Uterine cancer

November 12, 2012

Uterine cancer

Uterine cancer is a cancer which generally affects more women over the age of 50 then those who are younger. Uterine cancer is also one of the most common cancers affecting women. It may also be referred to as cancer of the womb or lining of the womb or endometrial cancer – where endometrial refers to the lining of the uterus called the endometrium. It appears that uterine cancer often starts in this endometrium lining.

Receiving a diagnosis of cancer can cause much distress and shock, it is important to make use of any support services in your area, there are specialist medical practitioners who will help you to understand your uterine cancer diagnosis – what it is, how it is treated etc. Your medical practitioner will be able to explain and discuss the best course of treatment for you and answer any questions you may have.

The uterus, or womb, is located in the lower abdomen, it is held in place by muscle and joined to the vagina by the cervix. During the menstrual cycle in women of child-bearing age hormones are released which cause menstruation and ovulation. During ovulation an egg is released from one of two ovaries and travels down the fallopian tube. If the egg is not fertilized it passes from the body as part of the woman’s period. If however the egg is fertilized it will implant into the uterus lining where it will remain and grow into a baby.
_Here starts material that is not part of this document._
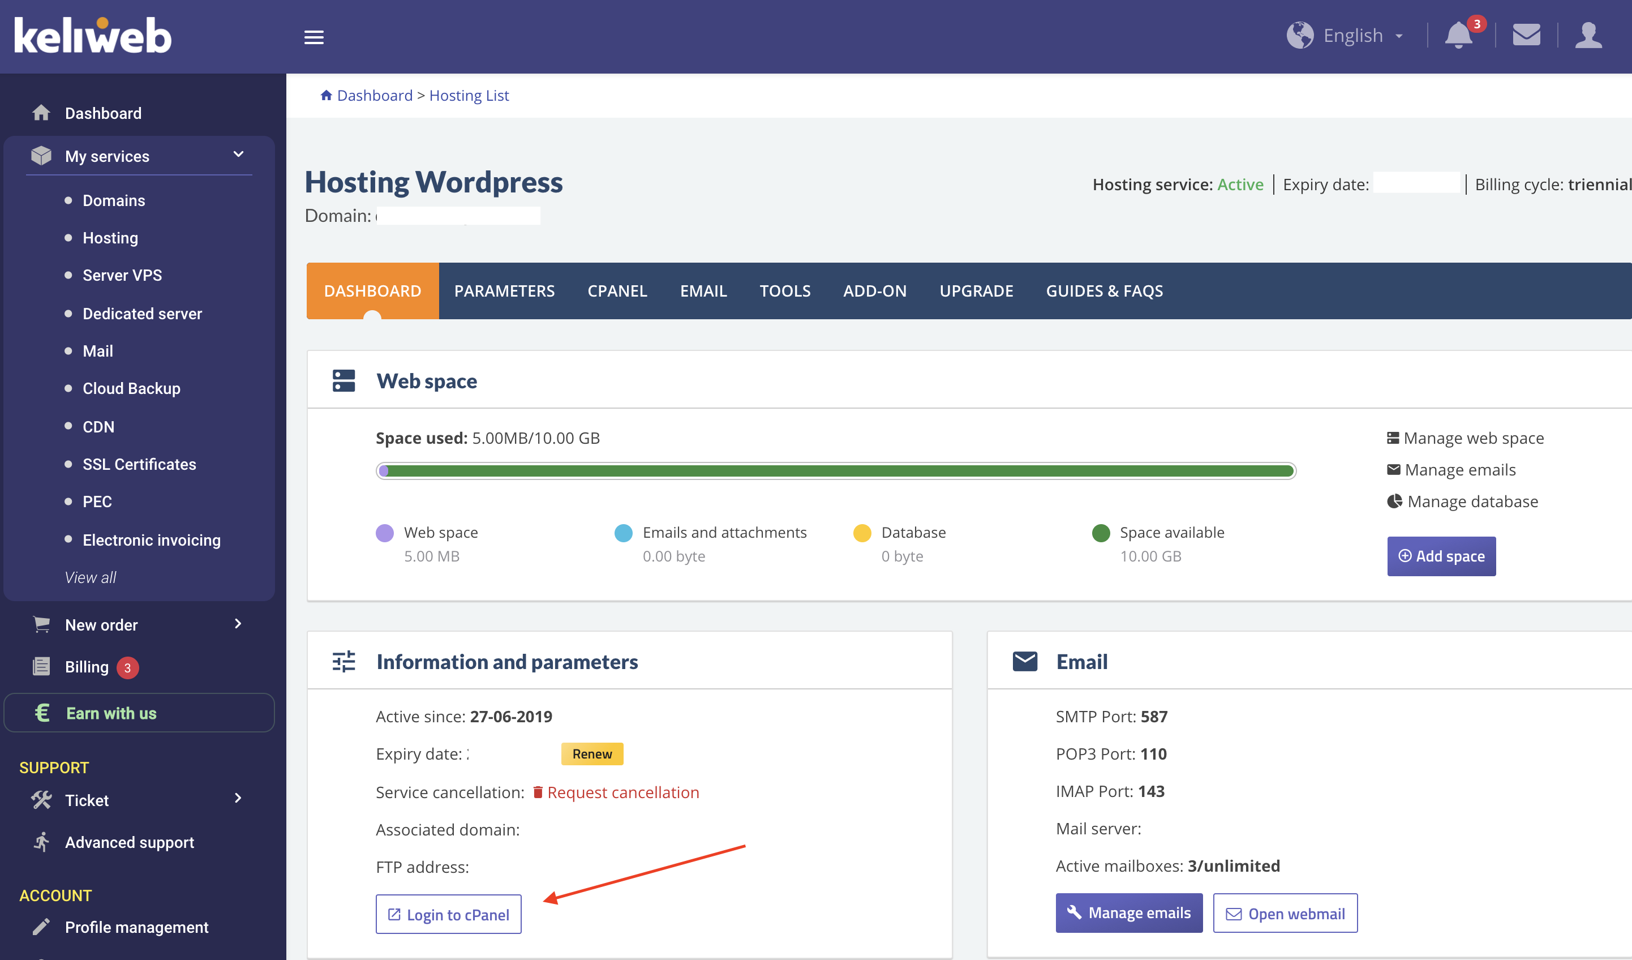Image resolution: width=1632 pixels, height=960 pixels.
Task: Open the notifications bell icon
Action: point(1458,35)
The endometrium layer of the uterus is made up of blood vessels, glands and surface epithelium (or skin-like cells) – each month this endometrium layer thickens in preparation for pregnancy – when pregnancy does not occur this layer will shed and flow out from the vagina as the monthly menstruation.

During menopause a woman’s body gradually stops releasing the hormones which cause ovulation and periods, this also means she is no longer able to reproduce.

There are different types of uterine cancer. The cancer may have developed in the endometrium layer or in the muscle layers of the uterus. Therefore knowing which one you have is important as that knowledge will help you and your medical practitioner to make the correct decision about treatment.

Most women who are diagnosed with uterine cancer are diagnosed with adenocarcinoma – this cancer begins in the glandular tissue.

The less common types of uterine cancer include papillary serous carcinoma, adenosquamous carcinoma or clear cell or uterine sarcoma – this cancer is more rare and the treatment options may well differ – another reason why it is important to be well informed about your options after your diagnosis of uterine cancer.

Whilst the exact cause of uterine cancer remains a mystery doctors have been able to recognize certain risk factors which may include – age – post menopausal women appear to be more at risk; obesity; infertility or never having had children; family history; diabetes sufferers or those with high blood pressure; certain medications – taking oestrogen hormone replacement without progesterone for example or some of the medications given to treat breast cancer. As always if you are concerned you should discuss your options with your medical practitioner. Another condition which seems to be a risk factor in contracting uterine cancer is endometrial hyperplasia. This is a condition which can cause irregular heavy bleeding and periods and/or a watery discharge as a result of the development of a thicker than normal uterine lining – since this condition is known to be a risk factor in the development of uterine cancer the medical practitioner may recommend a hysterectomy, particularly in women who are post-menopause or who have finished having children.

It is important to remember that most women who have some or all of the known risk factors will NOT necessarily go on to develop uterine cancer – just as many women who do develop the condition may not have any of the risk factors. It is also important to note that uterine cancer is not caused by sexual activity and cannot be passed on in this way.

Finally it should be stated that any unusual spotting or bleeding should be reported to and investigated by your medical practitioner.